[Information given — start]

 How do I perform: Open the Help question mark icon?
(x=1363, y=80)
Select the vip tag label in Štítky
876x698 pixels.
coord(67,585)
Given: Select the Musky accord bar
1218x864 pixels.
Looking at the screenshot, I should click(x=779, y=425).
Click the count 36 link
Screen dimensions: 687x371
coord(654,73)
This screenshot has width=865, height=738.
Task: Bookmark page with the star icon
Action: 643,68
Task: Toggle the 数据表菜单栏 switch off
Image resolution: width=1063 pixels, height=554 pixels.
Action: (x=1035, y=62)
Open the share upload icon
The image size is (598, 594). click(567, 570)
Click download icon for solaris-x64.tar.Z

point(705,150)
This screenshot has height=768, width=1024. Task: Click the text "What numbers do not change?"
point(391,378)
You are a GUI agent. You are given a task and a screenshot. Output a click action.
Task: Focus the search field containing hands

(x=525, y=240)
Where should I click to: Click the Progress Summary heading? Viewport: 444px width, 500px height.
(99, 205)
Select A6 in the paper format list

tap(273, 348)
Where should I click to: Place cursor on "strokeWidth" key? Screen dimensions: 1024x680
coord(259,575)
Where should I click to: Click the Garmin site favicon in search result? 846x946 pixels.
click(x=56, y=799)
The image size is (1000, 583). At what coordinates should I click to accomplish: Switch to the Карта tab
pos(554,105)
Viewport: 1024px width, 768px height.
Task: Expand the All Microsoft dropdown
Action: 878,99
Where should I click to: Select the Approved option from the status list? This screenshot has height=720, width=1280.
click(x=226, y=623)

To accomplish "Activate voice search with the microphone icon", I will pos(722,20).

[Information given — finish]

*Assigned task*
Write the records out once more, exactly as shown.

*Exercise result*
 How do I perform: Open the Help question mark icon?
(x=1363, y=80)
Select the vip tag label in Štítky
876x698 pixels.
coord(67,585)
Given: Select the Musky accord bar
1218x864 pixels.
Looking at the screenshot, I should click(x=779, y=425).
Click the count 36 link
Screen dimensions: 687x371
coord(654,73)
This screenshot has width=865, height=738.
Task: Bookmark page with the star icon
Action: 643,68
Task: Toggle the 数据表菜单栏 switch off
Image resolution: width=1063 pixels, height=554 pixels.
Action: (x=1035, y=62)
Open the share upload icon
The image size is (598, 594). click(567, 570)
Click download icon for solaris-x64.tar.Z

point(705,150)
This screenshot has height=768, width=1024. Task: Click the text "What numbers do not change?"
point(391,378)
You are a GUI agent. You are given a task and a screenshot. Output a click action.
Task: Focus the search field containing hands

(x=525, y=240)
Where should I click to: Click the Progress Summary heading? Viewport: 444px width, 500px height.
(99, 205)
Select A6 in the paper format list

tap(273, 348)
Where should I click to: Place cursor on "strokeWidth" key? Screen dimensions: 1024x680
coord(259,575)
Where should I click to: Click the Garmin site favicon in search result? 846x946 pixels.
click(x=56, y=799)
The image size is (1000, 583). At what coordinates should I click to accomplish: Switch to the Карта tab
pos(554,105)
Viewport: 1024px width, 768px height.
Task: Expand the All Microsoft dropdown
Action: 878,99
Where should I click to: Select the Approved option from the status list? This screenshot has height=720, width=1280.
click(x=226, y=623)

To accomplish "Activate voice search with the microphone icon", I will pos(722,20).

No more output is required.